● Actions to take:
(A) In the blog excerpt about living aboard a boat, how many gallons of water does the family already have in its tanks as the hurricane approaches?
(B) Resume the blog excerpt about living aboard a boat, continuing from its final line.

The kids found ways to pass the time...

And before we knew it, we were back to normal and getting ready for Halloween.

Which brings me to my next rant. I understand not wanting your 1-2-3 year old to eat candy. We certainly didn't let Naia have any trick-or-treats, placating her with pistachios and honey sticks while she ran around trying to keep up with the big kids. But for crunchy hippy families like us who live healthy and clean and sugar free-ish 364 days of the year, why on earth would one deny older kids the joy or gorging themselves silly for one day a year? Sugar Fairies and Switch Witches are, in my opinion, a crazy indulgent way for parents to control their ideas of how Halloween should be. It's not about us. It's about having one day a a year where kids don't worry about grow foods or warm clothes or being loud or staying up too late or running in the dark up the street or howling at the moon. It's about treats and imagination and ghost stories that you don't quite understand but make your spine tingle, and stepping outside yourself to be anything and everything. It's about the kids getting to be kids rather than little green smoothie drinking, eco-conscious, mini-adults. Let them just be. It's ONE day. Have some fun.

Sunday, October 28, 2012

Oh Sandy!

I just can't seem to get that John Travolta voice out of my head as we sit and watch and wait. First I want to say a big thank you to everyone who reached out and dropped a line checking on us. Yes, we are in the path of the hurricane. We have had our eye on her for a bit now, even before the media decided to give her  nicknames and ride the wave of hype. Frankenstorm. Storm of the Century. Yeah, we got it. Thank you.

So the long and short of it is that we are fine. We will stay on the boat through the storm. If things get dodgy, we'll scurry up the hill and bang on SuperJen's door for a retreat. We don't anticipate there being anything that extreme though. The storm is swinging to our north according to the latest models. So the strong winds and rain will be our companions for a couple of days, but the storm surge should be negated by the northerly blows and actually empty lots of water out of the Chesapeake.

We have spent the last two days prepping, but the thing is boats are naturally ready for anything. We already have 150 gallons of water in our water tanks in case there is contaminated water from flooding. We have plenty of food on board and propane to cook it. We have solar panels that work even in stormy weather and run pretty much all systems even if our area loses power. Oh yeah, and we float.

So we have doubled our dock lines, wrapped our mainsail on the boom, cleared the decks of toys and kayaks, set our fenders, and we're set to ride out the storm.

It's been a flurry of activity here at the marina with everyone getting their boats set. Folks who don't live aboard have a lot more work to do as they drive in with maybe just an afternoon to ready everything. We have been helping neighbors where we can, and helping boats whose owners can't be here to prepare.

Anyhow, of all of the systems we are able to run on our own, internet is not one of them. So if there's some radio silence, it's probably because we lost internet locally. Thank you for the well wishes. We have a batch of pumpkin dark chocolate chip muffins, a roast beef, a stack of pancakes, fresh art supplies, new Legos, and new books, so we can declare ourselves ready for the worst threat: 3 days of cabin fever!

Wednesday, October 24, 2012

trot along

Something tells me that I maybe should start saving for an extra set of horseback riding lessons for a little certain someone several years from now.

Wouldn't soccer be easier. Anyone? Baseball maybe? Sigh.

● Data shown:

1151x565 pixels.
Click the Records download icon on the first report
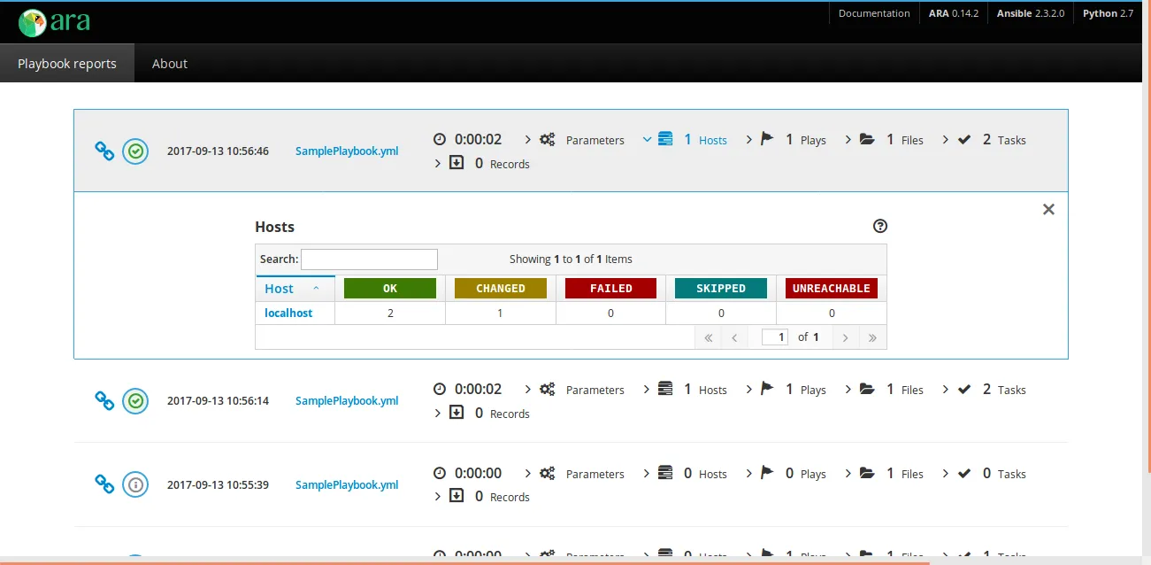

● Results of the tasks:
(A) 150 gallons

(B)
p.s The intense debate comment gadget on blogger is acting weird. For those of you who left comments on the Boat Girl book giveaway and don't see your comment now, don't sweat it. I have your comments via email and they will ALL be counted when we pick a random winner. Sorry for the confusion. And you still have a chance to enter until Friday night!

Monday, October 22, 2012

GIVEAWAY ~ BOAT GIRL by Melanie Neale

When people ask me why I live this life, why am I raising my kids on a boat and planning to go cruising again with them and homeschooling there's a whole long list of answers and reasons and explanations I can give. But the truest, shortest, easiest, most direct answer is this: It's all because of the Neale family.

Tom and Mel Neale told their story of a life afloat in the pages of Cruising World magazine and in the book All In The Same Boat ages ago (ok it was the early 90's, but it feels like a long time ago).
I was in late high school/ early college years when I first read about them. And I was hooked. I remember reading that first story and I had one of "those moments." It was a turning point for me, I read that article and I knew that was what I wanted to do with my life.

Now this was before Facebook or even the internet really, but I wanted to know more. I wanted to see this family living on their boat and get a sense of what it was like. So I did the logical thing. I stalked them. Oh no, oh dear, such a strong word. Really I was working for a kids TV show (great irony of my life) and even though I was the lowly production assistant I pitched doing to story on the Neale family and tracked them down through the magazine and, long story short, I got to meet them and spend 2 days aboard their boat. They were fabulous, and little Melanie who was in her early teen years stayed in touch with me through letter writing (remember those things? letters in envelopes?!)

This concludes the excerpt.